= Exercise prompt =
Count the lines in the listing below that contain the string "Policy", with case counting. Reply with the number alone.

= Records for this exercise =
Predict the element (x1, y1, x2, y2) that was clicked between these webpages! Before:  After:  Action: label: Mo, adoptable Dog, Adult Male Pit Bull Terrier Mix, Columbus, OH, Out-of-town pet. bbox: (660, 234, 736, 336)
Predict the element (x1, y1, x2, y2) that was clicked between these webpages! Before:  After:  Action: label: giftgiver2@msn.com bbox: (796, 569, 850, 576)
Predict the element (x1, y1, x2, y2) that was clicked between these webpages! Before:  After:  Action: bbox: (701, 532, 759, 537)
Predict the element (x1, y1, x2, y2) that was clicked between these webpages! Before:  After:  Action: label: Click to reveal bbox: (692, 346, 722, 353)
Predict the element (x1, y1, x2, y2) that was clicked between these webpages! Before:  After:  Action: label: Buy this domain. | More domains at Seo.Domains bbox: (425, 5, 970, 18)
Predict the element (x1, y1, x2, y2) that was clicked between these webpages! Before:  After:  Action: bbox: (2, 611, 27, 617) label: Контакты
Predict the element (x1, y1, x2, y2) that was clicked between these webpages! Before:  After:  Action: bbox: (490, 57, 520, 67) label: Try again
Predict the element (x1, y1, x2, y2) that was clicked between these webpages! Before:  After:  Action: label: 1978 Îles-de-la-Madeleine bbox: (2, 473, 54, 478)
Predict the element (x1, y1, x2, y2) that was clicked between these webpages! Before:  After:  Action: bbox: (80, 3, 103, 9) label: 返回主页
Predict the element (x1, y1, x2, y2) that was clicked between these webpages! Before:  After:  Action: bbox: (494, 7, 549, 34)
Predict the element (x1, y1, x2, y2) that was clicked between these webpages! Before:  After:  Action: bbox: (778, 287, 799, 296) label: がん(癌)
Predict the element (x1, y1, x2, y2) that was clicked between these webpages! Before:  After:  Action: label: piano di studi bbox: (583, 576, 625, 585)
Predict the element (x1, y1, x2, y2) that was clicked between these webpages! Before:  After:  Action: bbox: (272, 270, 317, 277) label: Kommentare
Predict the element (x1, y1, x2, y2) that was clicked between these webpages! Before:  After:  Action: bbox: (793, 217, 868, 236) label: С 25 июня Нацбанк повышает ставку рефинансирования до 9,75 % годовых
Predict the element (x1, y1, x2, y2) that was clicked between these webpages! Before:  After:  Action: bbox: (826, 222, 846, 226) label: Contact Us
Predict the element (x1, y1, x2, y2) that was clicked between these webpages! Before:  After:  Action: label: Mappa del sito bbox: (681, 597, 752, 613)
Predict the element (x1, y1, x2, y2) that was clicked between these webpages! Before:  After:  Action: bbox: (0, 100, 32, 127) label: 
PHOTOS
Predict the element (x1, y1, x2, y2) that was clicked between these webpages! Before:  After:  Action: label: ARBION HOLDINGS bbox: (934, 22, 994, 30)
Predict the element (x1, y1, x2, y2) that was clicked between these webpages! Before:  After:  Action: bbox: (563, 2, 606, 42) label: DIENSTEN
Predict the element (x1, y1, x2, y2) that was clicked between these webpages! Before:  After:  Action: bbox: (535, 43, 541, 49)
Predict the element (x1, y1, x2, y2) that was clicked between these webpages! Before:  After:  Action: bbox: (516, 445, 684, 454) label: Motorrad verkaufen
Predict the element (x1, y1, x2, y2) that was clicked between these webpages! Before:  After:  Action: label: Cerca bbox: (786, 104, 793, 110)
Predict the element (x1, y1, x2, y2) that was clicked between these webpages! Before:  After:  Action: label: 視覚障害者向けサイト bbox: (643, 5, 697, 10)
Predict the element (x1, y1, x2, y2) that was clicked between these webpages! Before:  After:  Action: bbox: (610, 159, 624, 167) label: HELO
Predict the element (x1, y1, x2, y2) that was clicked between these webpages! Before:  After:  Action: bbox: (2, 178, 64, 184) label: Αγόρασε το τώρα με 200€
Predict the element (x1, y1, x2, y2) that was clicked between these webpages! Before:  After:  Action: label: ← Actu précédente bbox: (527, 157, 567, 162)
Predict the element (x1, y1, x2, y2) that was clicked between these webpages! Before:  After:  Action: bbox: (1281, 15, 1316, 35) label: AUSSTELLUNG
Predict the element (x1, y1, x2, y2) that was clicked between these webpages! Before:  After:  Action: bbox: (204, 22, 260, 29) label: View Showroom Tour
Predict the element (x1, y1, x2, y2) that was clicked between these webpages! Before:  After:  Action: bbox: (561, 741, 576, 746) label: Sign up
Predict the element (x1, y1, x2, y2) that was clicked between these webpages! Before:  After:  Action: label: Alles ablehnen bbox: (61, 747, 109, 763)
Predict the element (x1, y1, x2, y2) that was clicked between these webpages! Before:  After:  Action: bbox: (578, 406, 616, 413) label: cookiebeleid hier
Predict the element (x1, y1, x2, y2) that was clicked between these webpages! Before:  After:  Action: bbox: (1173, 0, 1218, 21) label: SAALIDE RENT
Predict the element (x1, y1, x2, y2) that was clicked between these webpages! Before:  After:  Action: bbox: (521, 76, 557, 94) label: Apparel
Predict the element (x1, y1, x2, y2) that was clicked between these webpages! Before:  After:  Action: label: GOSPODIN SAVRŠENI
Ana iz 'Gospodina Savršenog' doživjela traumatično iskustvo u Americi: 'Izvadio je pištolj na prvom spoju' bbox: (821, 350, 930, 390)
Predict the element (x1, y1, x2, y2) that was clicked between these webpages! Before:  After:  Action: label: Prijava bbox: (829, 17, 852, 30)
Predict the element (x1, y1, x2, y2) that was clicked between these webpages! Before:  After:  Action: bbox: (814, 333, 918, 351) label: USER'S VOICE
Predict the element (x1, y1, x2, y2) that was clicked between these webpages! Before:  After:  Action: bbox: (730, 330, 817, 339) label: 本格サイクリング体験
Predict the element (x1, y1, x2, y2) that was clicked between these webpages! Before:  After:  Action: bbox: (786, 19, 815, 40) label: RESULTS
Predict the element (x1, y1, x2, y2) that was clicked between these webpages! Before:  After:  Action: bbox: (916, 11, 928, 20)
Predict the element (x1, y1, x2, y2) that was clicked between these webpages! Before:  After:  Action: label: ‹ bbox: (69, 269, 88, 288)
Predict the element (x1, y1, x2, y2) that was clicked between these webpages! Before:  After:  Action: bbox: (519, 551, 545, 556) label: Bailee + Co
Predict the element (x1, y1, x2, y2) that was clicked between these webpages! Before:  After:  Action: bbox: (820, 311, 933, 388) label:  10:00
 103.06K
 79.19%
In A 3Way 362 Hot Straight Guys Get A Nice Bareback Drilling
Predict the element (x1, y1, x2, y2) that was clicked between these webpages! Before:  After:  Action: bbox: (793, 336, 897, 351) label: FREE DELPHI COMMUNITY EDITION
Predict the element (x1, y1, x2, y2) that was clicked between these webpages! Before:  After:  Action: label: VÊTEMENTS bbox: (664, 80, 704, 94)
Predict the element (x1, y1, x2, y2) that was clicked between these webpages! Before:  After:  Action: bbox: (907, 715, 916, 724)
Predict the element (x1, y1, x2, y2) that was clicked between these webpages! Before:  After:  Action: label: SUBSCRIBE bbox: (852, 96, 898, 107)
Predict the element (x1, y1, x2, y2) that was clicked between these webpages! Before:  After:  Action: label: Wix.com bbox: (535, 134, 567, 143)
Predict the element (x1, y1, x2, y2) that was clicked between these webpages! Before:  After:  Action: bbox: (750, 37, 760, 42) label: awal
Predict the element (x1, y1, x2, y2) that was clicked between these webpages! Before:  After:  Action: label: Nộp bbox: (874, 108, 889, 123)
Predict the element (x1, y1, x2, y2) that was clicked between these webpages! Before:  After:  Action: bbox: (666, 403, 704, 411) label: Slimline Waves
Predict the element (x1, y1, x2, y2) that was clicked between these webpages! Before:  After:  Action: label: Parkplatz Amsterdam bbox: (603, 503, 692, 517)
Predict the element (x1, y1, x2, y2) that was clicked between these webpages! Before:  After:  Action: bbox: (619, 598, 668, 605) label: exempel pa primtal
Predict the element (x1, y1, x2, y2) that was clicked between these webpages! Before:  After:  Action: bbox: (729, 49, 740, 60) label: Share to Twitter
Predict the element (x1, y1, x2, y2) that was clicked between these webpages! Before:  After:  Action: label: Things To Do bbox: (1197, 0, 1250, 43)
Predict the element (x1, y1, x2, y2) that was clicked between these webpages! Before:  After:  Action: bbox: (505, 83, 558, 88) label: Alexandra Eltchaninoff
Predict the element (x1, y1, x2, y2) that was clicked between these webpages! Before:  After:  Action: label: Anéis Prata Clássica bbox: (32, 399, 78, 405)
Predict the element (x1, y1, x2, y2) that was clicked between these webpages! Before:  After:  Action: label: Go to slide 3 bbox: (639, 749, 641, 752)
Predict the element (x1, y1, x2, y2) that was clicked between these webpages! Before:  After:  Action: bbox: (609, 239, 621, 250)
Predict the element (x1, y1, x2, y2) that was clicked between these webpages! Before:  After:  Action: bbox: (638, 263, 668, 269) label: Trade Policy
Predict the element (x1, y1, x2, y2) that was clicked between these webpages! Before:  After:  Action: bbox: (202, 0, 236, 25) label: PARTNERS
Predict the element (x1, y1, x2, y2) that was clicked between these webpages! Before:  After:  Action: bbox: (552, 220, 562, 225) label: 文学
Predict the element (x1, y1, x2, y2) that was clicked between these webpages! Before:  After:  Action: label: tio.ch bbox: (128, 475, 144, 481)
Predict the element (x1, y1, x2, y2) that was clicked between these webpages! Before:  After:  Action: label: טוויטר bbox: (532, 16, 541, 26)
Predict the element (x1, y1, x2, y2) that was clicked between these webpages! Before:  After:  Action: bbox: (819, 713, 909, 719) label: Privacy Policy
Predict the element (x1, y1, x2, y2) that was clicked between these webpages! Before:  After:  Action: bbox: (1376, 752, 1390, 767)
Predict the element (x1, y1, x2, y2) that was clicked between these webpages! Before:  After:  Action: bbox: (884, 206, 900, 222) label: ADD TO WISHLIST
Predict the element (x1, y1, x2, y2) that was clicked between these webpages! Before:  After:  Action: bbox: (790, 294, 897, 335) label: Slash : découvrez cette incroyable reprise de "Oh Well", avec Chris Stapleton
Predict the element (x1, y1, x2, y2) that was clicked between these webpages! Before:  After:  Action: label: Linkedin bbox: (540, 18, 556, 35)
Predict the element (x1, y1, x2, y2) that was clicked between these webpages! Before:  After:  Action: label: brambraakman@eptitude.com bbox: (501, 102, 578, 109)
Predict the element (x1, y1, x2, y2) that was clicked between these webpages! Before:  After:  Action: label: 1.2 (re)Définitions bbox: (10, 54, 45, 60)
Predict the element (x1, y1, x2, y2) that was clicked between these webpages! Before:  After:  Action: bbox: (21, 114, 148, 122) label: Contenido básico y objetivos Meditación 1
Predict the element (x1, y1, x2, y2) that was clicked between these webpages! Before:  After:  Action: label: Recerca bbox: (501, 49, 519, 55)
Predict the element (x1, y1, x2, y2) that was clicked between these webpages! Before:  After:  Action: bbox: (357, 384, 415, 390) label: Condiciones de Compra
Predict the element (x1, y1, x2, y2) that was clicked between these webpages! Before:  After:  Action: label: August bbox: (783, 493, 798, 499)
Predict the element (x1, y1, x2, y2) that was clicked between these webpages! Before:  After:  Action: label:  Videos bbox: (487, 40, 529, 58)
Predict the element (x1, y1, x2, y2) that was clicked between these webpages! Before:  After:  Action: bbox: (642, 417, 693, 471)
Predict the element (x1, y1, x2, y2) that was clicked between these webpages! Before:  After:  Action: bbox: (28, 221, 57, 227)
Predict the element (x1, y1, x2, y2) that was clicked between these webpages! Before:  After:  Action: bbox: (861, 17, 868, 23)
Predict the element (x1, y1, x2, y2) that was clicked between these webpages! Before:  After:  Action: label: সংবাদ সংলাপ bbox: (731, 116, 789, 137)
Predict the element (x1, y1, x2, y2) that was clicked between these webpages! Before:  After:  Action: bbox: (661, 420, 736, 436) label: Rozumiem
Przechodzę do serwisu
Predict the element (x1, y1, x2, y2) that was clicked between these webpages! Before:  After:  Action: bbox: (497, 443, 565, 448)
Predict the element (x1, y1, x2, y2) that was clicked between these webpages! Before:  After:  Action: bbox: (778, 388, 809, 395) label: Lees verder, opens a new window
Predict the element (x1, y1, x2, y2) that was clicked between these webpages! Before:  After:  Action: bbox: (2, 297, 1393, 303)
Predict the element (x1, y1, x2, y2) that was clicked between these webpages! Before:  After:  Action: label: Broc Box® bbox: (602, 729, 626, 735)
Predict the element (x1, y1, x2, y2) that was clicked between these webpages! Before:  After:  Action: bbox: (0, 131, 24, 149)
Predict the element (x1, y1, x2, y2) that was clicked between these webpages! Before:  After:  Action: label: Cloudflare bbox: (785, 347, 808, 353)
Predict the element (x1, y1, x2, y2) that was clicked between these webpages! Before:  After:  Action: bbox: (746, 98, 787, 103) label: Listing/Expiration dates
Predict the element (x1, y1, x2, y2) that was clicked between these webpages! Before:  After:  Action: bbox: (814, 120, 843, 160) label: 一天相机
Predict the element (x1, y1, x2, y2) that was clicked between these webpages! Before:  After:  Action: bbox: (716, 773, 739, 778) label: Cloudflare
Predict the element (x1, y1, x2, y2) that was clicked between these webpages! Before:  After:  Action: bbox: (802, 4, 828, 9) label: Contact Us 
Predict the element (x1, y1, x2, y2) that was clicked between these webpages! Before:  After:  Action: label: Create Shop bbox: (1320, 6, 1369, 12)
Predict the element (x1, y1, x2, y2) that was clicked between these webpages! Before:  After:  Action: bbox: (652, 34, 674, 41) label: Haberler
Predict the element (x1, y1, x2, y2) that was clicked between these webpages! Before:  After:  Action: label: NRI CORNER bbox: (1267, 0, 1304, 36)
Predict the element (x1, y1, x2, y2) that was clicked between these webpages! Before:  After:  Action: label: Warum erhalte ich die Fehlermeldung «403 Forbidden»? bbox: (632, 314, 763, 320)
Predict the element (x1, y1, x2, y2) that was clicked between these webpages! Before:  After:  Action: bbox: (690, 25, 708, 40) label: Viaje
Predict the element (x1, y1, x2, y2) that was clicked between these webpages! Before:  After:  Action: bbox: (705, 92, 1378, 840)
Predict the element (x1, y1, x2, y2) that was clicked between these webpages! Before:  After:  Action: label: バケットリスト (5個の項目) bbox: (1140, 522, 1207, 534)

= Correct response =
2